Certaines associations se sont opposées à ce choix, voulant que la date choisie soit le 23 mai, en souvenir de la grande manifestation qui en 1998 avait réuni entre 40.000 et 50.000 personnes à Paris. Cette manifestation était une protestation contre la manière dont le commissariat du 150ème anniversaire de l’abolition de l’esclavage avait conçu cette année, approche qui pouvait se résumer au slogan qu’il avait mis sur de grandes affiches dans toutes les villes de France : « Tous nés en 1848 ». C’était encore donner le beau rôle à la France. J’ai participé à cette manifestation, mais j’ai pensé que cette date ne répondait pas à ce que la loi demandait : une date nationale, tous les citoyens se penchent sur une histoire qu’ils partagent tous, qu’ils soient descendants ou pas de cette histoire.
Je comprends cependant la position de ceux qui défendaient le 23 mai. Les dates s’additionnent, voilà ma position. Chacune a son rôle, sa fonction. Au CPMHE, nous disons qu’il est tout à fait logique que la France dispose de plusieurs dates commémorant cette histoire, expression de sa durée dans le temps (plusieurs siècles) et de sa configuration multiple (sur plusieurs continents). Mais il fallait une date nationale, car ces siècles appartiennent à l’histoire de la France.
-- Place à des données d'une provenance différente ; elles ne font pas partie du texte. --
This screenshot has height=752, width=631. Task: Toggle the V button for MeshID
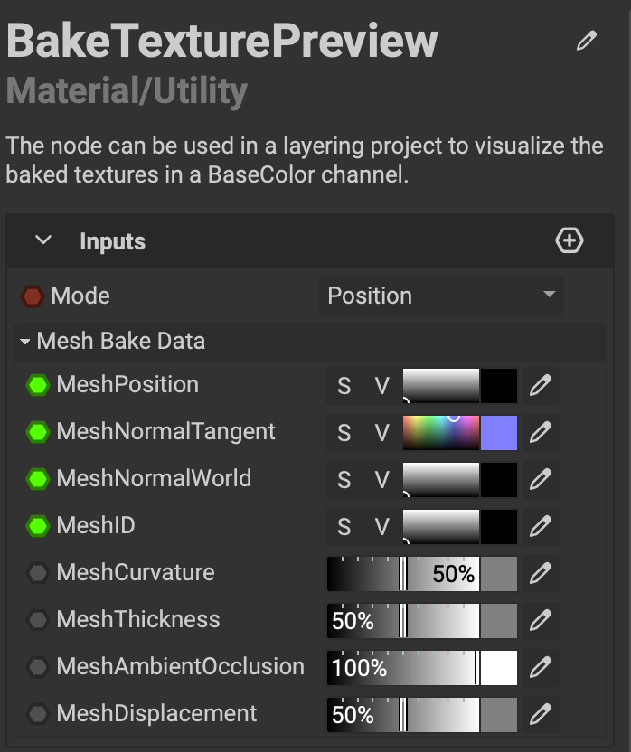click(382, 527)
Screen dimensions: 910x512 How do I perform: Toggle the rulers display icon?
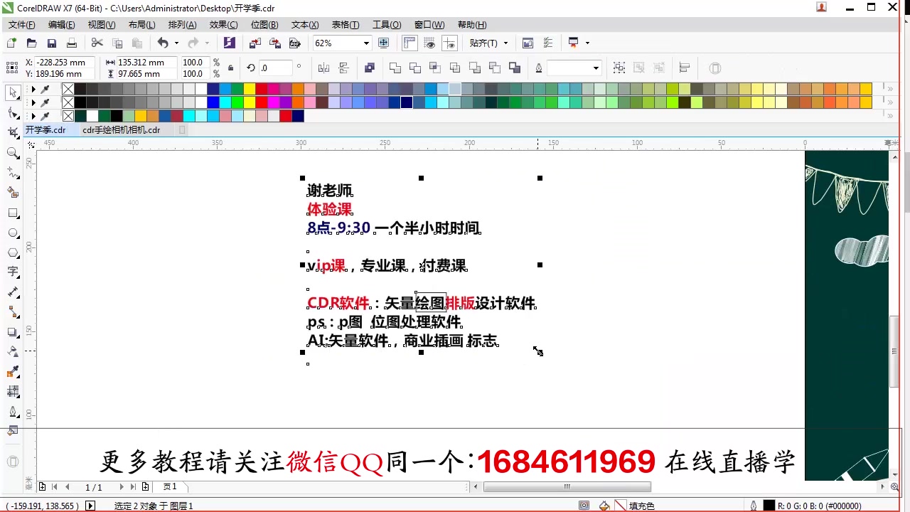point(409,43)
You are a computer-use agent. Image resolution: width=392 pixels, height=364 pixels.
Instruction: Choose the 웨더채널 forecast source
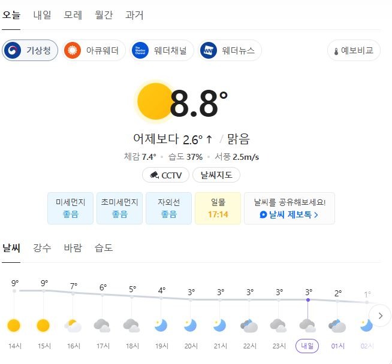click(159, 50)
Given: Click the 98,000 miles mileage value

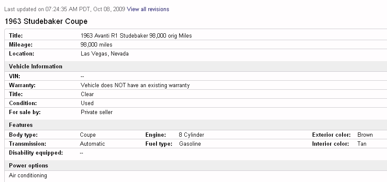Looking at the screenshot, I should pos(97,44).
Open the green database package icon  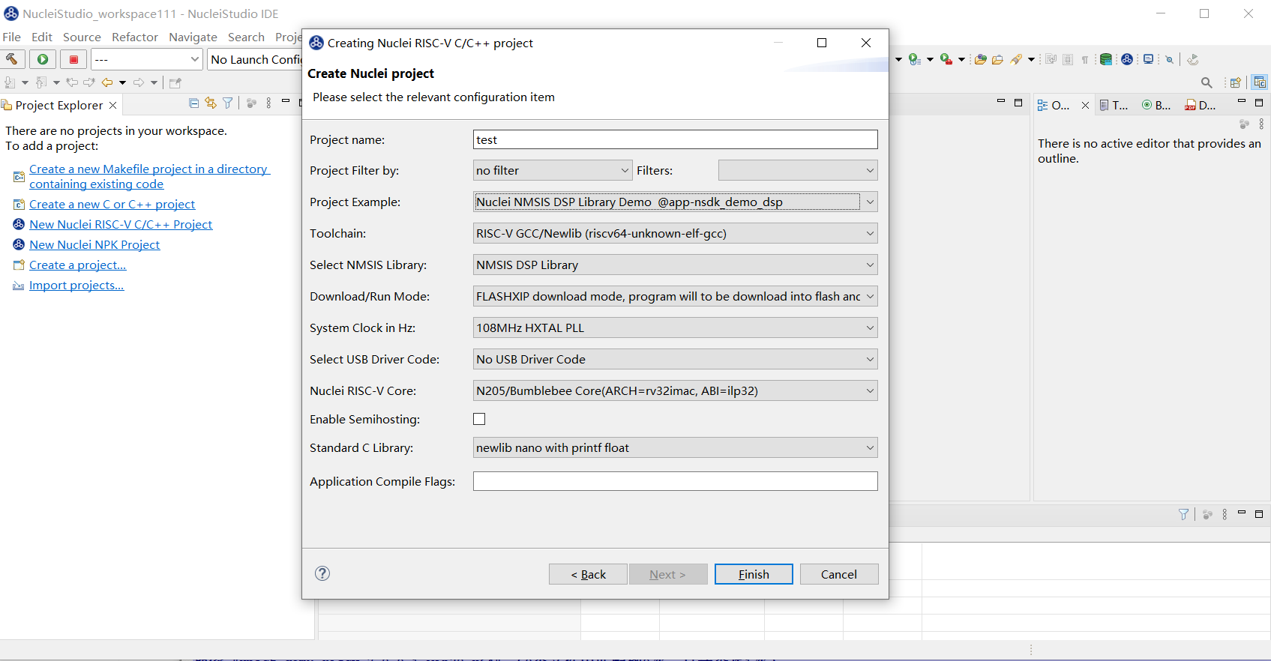1105,59
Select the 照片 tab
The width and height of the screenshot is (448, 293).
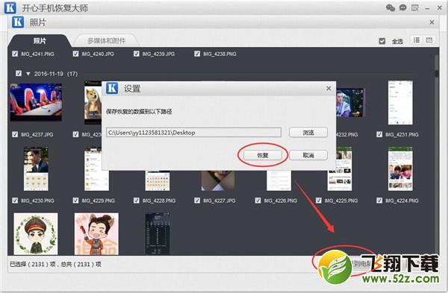tap(40, 41)
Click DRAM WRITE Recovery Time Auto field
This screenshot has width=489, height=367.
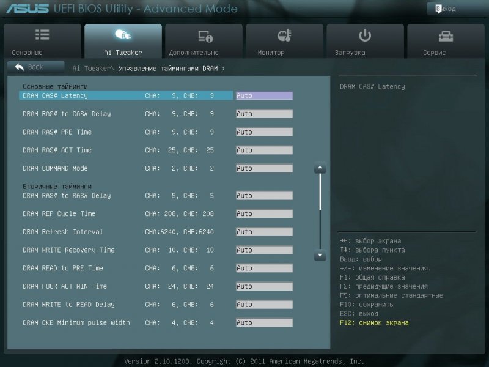point(264,250)
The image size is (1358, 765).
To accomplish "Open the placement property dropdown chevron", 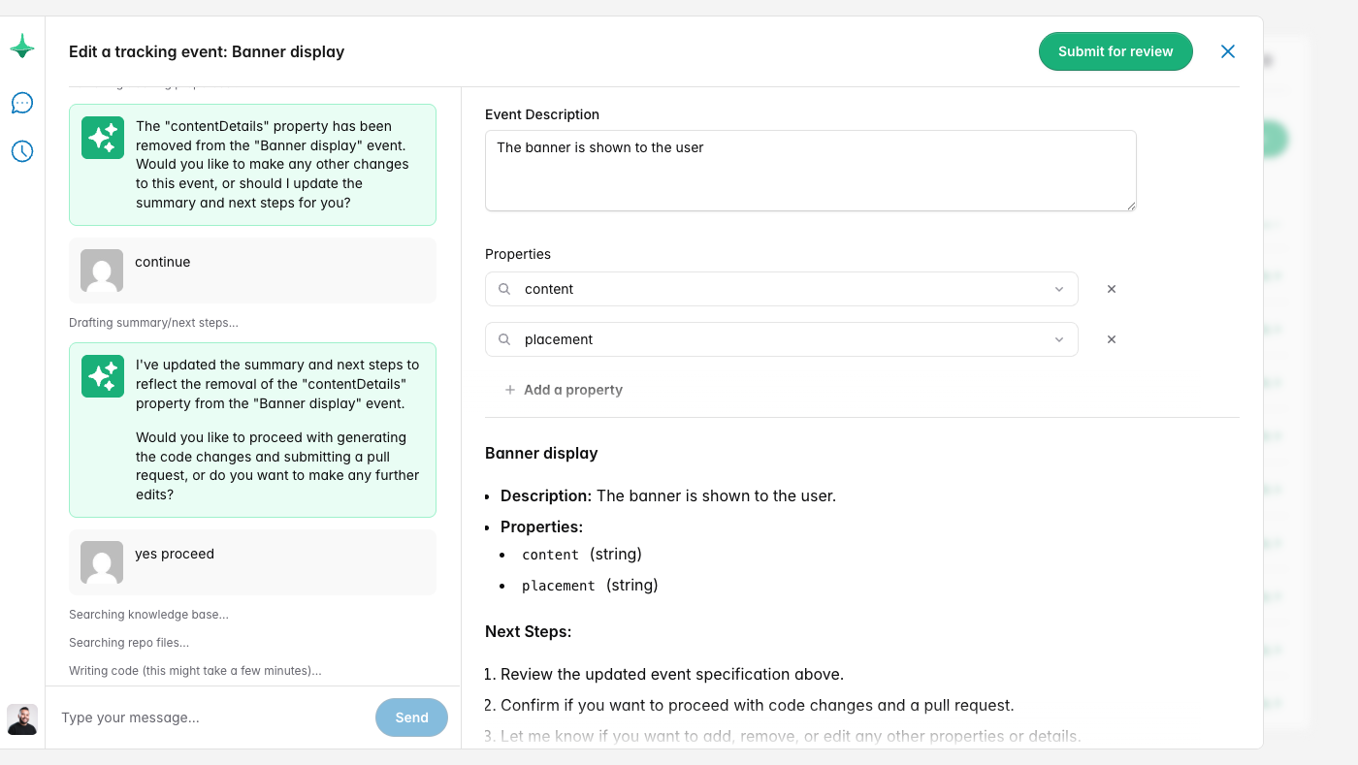I will click(x=1059, y=339).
La France doit se demander comment et pourquoi elle est devenue une grande puissance esclavagiste, qu’elle a connu deux abolitions de l’esclavage, comment elle a justifié de participer activement, de s’enrichir grâce à ce commerce et ce système.
Le 10 mai est la Journée nationale des mémoires de la traite négrière, de l’esclavage et de leurs abolitions (décret 2006).
Dans l’hexagone, le 23 mai est la Journée dans l’hexagone à la mémoire des victimes de l’esclavage, en référence à la manifestation de 1998.
Et depuis 1983, un décret a institué un jour férié :

- le 27 avril, célébration de l’abolition de l’esclavage à Mayotte ;

- le 22 mai, célébration de l’abolition de l’esclavage en Martinique ;

- le 27 mai, célébration de l’abolition de l’esclavage en Guadeloupe ;

- le 10 juin, célébration de l’abolition de l’esclavage en Guyane ;

- le 20 décembre, célébration de l’abolition de l’esclavage à La Réunion.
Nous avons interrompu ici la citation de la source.